Right now as I write this, smoke from fires in the southeastern Appalachian Mountains haze the morning. We’re under orange alert—the air quality bad enough that schoolchildren will stay indoors today. This morning the coastal flooding is up again thanks to the powerful tidal pulls of the recent supermoon. On my errand this morning, I had to crisscross the Charleston peninsula to avoid the closed roads and the large salty pools reclaiming the asphalt. Right now in Charleston, officer Michael Slager’s trial for the murder of Walter Scott is underway. Jury selection for the trial of the terrorist Dylann Roof who murdered nine innocents in Mother Emmanuel has been temporarily halted as Roof’s competency is examined. For me, as someone who grew up primarily in the Midwest, Charleston has always felt like a strange place, but post-election, as our peninsula registers the weight of this climate of crisis, it feels stranger still.

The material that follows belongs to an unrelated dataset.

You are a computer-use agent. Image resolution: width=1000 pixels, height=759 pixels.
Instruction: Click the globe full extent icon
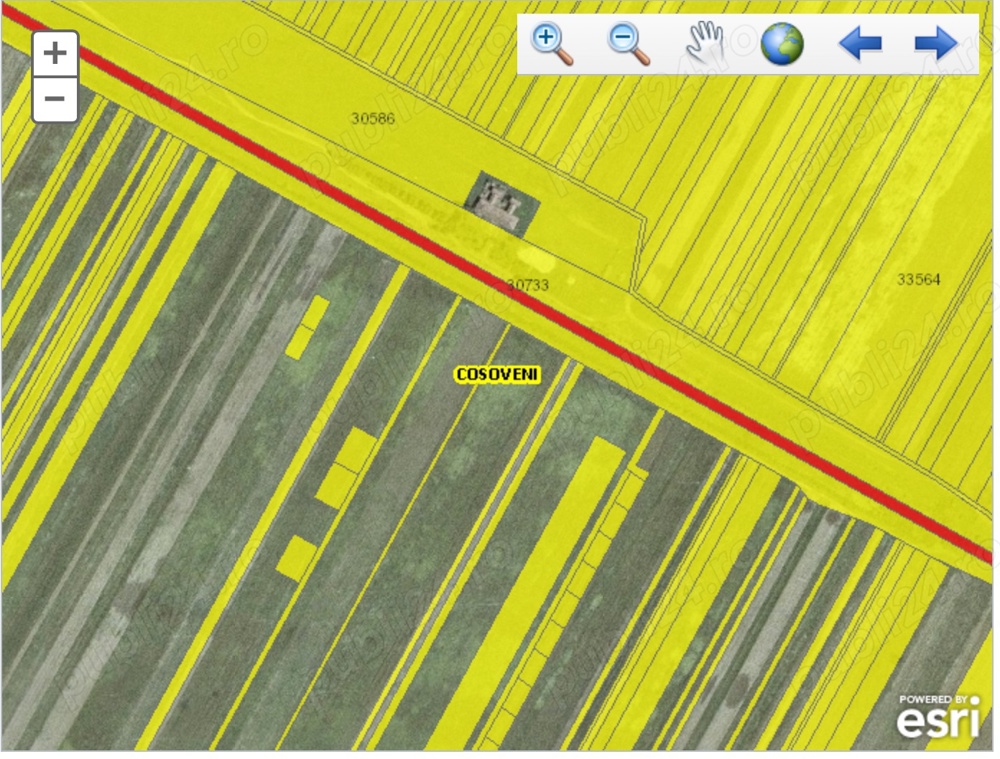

Post-election I checked the results published by our city paper of how Charleston neighborhood precincts voted. The results were not too surprising: affluent coastal communities, the booming suburban city of Mount Pleasant east of the Cooper River—all red. The area to the west of the Ashley River was dappled both red and blue, with streams of red along the inter-coastal waterways and rivers where people have long docks, boats, big houses. North Charleston and, where I live, the Charleston peninsula, were blue, save for the preserve of antebellum mansions south of Broad Street. These results did not tell me anything I did not already expect, and yet it still somehow made me feel a mix of pride and wariness to be in the middle of a blue spot in a red city in a very red state.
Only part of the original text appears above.